### Instructions to follow
Reproduce each of the following rows verbatim, from the first to the last.

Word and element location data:

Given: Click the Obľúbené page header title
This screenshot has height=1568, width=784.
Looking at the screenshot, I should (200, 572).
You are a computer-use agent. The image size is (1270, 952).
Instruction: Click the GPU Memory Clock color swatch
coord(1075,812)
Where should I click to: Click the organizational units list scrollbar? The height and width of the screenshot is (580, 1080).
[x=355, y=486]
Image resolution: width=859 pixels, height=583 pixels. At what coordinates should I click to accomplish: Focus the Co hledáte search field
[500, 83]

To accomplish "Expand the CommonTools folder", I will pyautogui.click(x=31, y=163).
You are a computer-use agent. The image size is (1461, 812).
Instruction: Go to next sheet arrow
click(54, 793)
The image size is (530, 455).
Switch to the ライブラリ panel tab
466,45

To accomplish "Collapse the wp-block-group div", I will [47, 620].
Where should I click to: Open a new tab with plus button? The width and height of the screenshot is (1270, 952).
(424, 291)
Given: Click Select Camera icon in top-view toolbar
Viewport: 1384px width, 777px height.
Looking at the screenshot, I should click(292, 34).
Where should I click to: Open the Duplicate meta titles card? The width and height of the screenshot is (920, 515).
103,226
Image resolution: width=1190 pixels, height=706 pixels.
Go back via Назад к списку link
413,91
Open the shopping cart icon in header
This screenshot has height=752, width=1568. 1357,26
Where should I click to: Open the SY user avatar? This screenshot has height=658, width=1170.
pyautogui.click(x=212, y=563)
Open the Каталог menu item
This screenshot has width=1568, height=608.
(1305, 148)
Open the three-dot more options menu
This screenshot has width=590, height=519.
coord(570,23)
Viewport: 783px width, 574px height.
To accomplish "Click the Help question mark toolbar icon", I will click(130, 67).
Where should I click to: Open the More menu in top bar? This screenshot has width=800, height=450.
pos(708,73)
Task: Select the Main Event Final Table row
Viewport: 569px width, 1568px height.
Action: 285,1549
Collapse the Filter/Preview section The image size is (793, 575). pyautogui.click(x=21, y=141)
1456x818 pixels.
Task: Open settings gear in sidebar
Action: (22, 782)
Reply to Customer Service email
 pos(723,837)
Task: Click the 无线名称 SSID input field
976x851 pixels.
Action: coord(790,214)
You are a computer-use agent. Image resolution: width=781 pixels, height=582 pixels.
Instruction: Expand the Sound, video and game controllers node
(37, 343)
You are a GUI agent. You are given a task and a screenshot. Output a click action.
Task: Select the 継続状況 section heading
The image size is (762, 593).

### Solution to the problem
Given: Click the Obľúbené page header title
This screenshot has height=1568, width=784.
Looking at the screenshot, I should (200, 572).
You are a computer-use agent. The image size is (1270, 952).
Instruction: Click the GPU Memory Clock color swatch
coord(1075,812)
Where should I click to: Click the organizational units list scrollbar? The height and width of the screenshot is (580, 1080).
[x=355, y=486]
Image resolution: width=859 pixels, height=583 pixels. At what coordinates should I click to accomplish: Focus the Co hledáte search field
[500, 83]

To accomplish "Expand the CommonTools folder", I will pyautogui.click(x=31, y=163).
You are a computer-use agent. The image size is (1461, 812).
Instruction: Go to next sheet arrow
click(54, 793)
The image size is (530, 455).
Switch to the ライブラリ panel tab
466,45

To accomplish "Collapse the wp-block-group div", I will [47, 620].
Where should I click to: Open a new tab with plus button? The width and height of the screenshot is (1270, 952).
(424, 291)
Given: Click Select Camera icon in top-view toolbar
Viewport: 1384px width, 777px height.
Looking at the screenshot, I should click(292, 34).
Where should I click to: Open the Duplicate meta titles card? The width and height of the screenshot is (920, 515).
103,226
Image resolution: width=1190 pixels, height=706 pixels.
Go back via Назад к списку link
413,91
Open the shopping cart icon in header
This screenshot has height=752, width=1568. 1357,26
Where should I click to: Open the SY user avatar? This screenshot has height=658, width=1170.
pyautogui.click(x=212, y=563)
Open the Каталог menu item
This screenshot has width=1568, height=608.
(1305, 148)
Open the three-dot more options menu
This screenshot has width=590, height=519.
coord(570,23)
Viewport: 783px width, 574px height.
To accomplish "Click the Help question mark toolbar icon", I will click(130, 67).
Where should I click to: Open the More menu in top bar? This screenshot has width=800, height=450.
pos(708,73)
Task: Select the Main Event Final Table row
Viewport: 569px width, 1568px height.
Action: 285,1549
Collapse the Filter/Preview section The image size is (793, 575). pyautogui.click(x=21, y=141)
1456x818 pixels.
Task: Open settings gear in sidebar
Action: (22, 782)
Reply to Customer Service email
 pos(723,837)
Task: Click the 无线名称 SSID input field
976x851 pixels.
Action: coord(790,214)
You are a computer-use agent. Image resolution: width=781 pixels, height=582 pixels.
Instruction: Expand the Sound, video and game controllers node
(37, 343)
You are a GUI agent. You are given a task and a screenshot. Output a click action.
Task: Select the 継続状況 section heading
The image size is (762, 593).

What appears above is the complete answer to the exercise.